[[ RECORDS FOR PROCESSING, beginning ]]

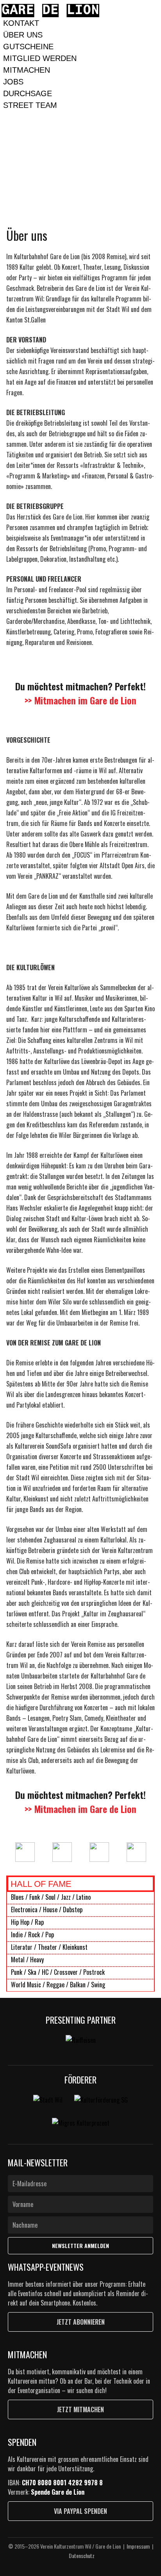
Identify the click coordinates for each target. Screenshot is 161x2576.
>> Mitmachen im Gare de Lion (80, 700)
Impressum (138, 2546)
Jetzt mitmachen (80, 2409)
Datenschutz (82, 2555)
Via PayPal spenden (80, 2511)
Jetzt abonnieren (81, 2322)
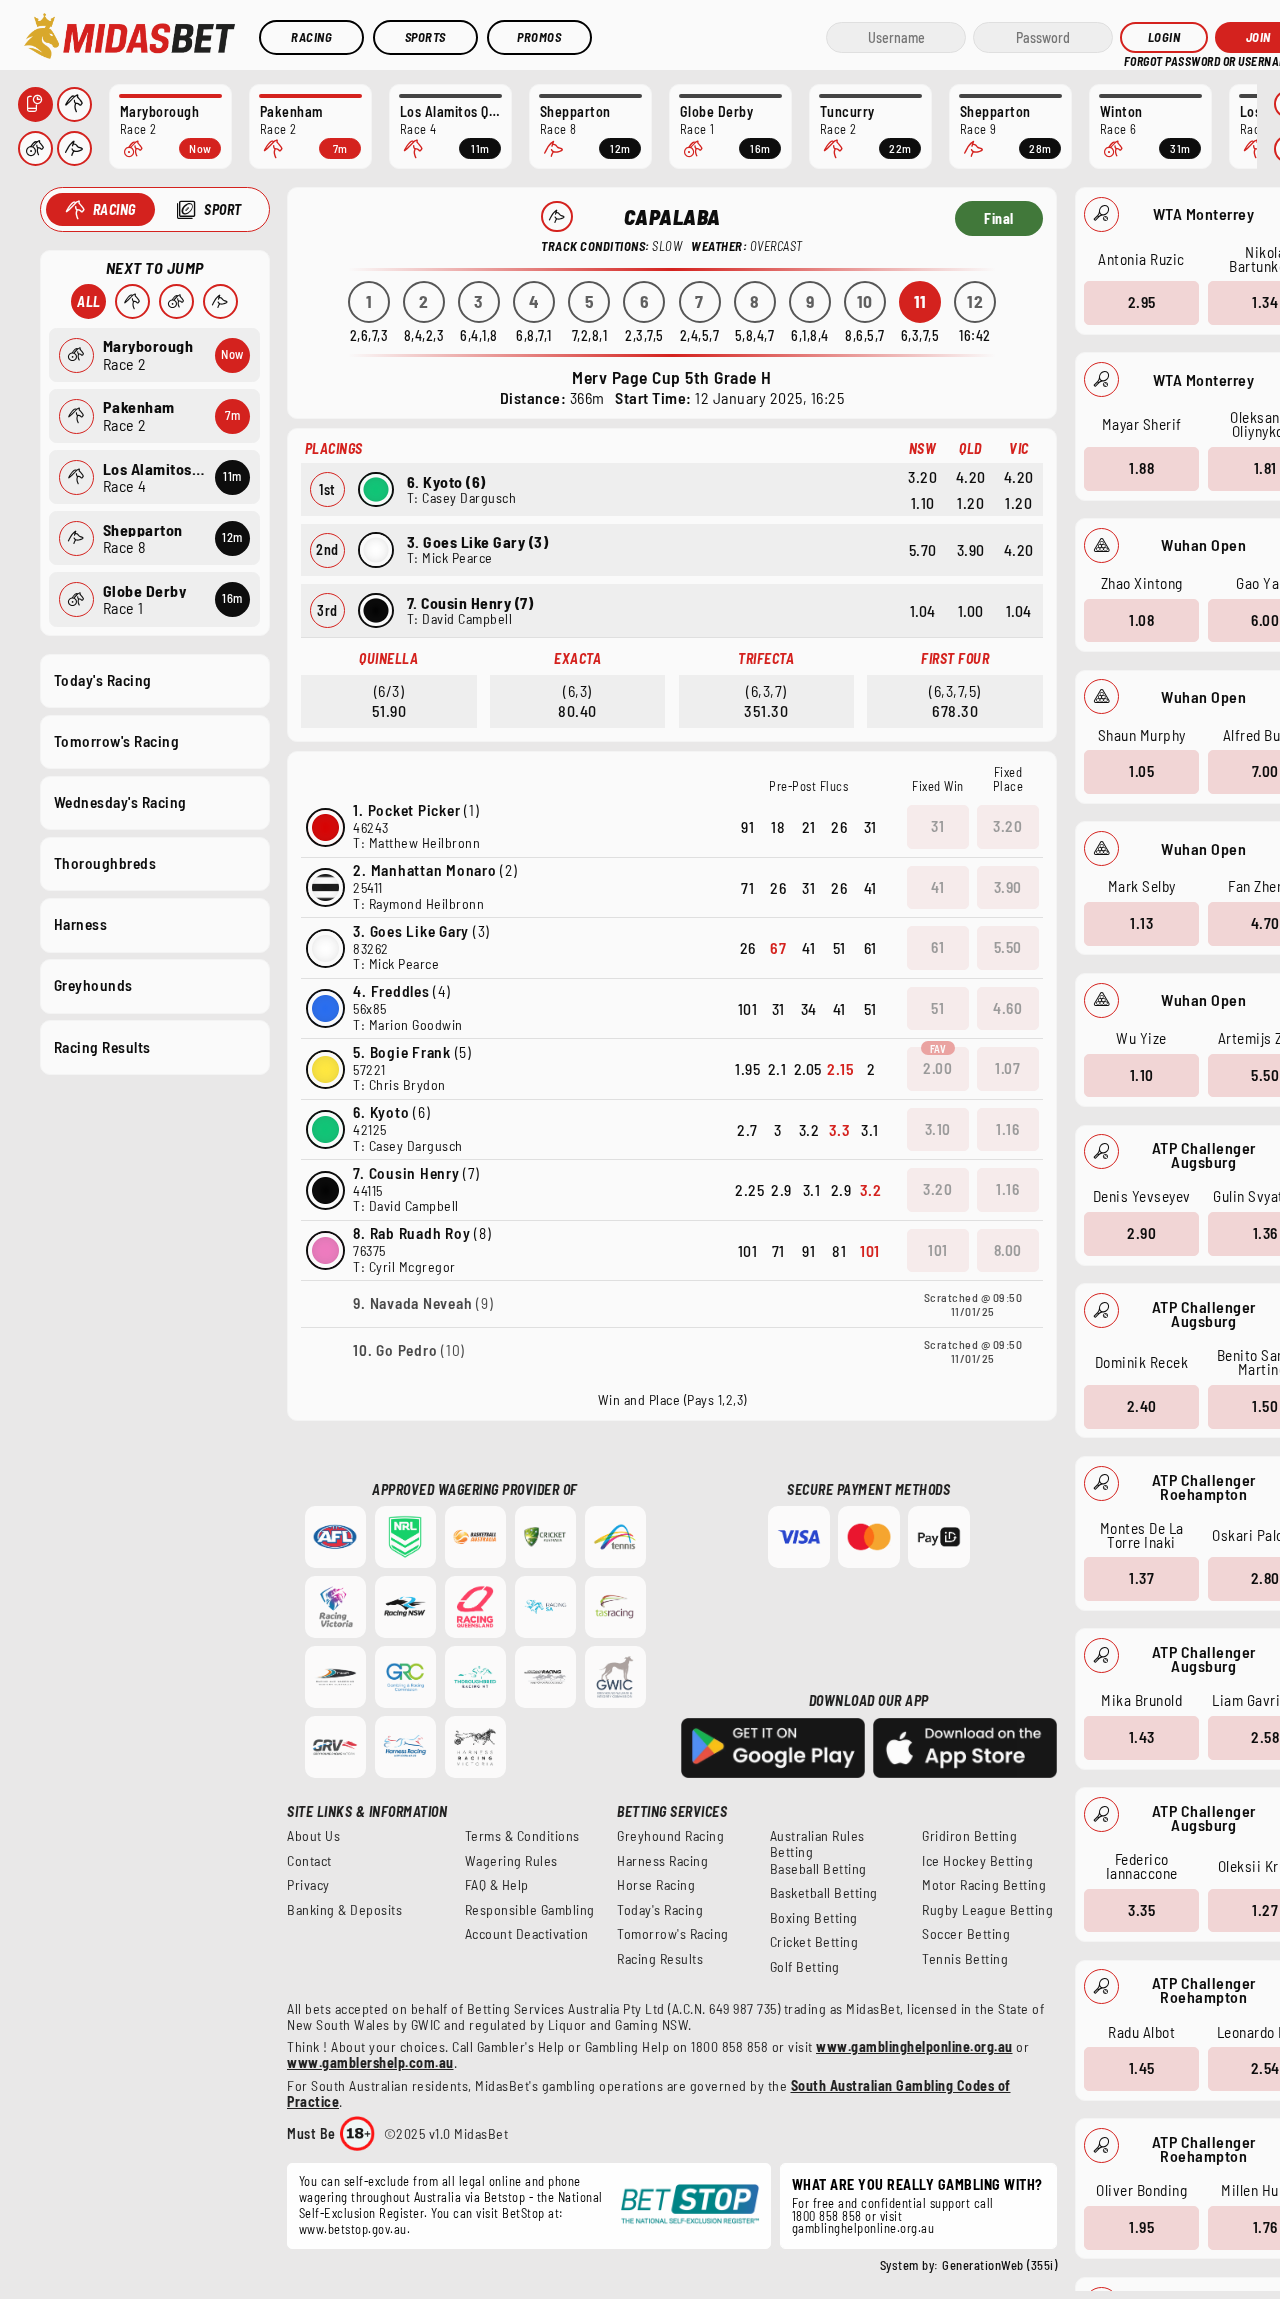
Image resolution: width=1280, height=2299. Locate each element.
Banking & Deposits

[[ RECORDS FOR PROCESSING, end ]]

▶ _WHAT YOU NEED TO DO_: Look through the entries above. Copy out every line holding the word "each".

▶ _RESPONSE TO THE TASK_:
Identify the click coordinates for each target. Screenshot is 161x2576.
Image resolution: width=1280, height=2299. Locate each element.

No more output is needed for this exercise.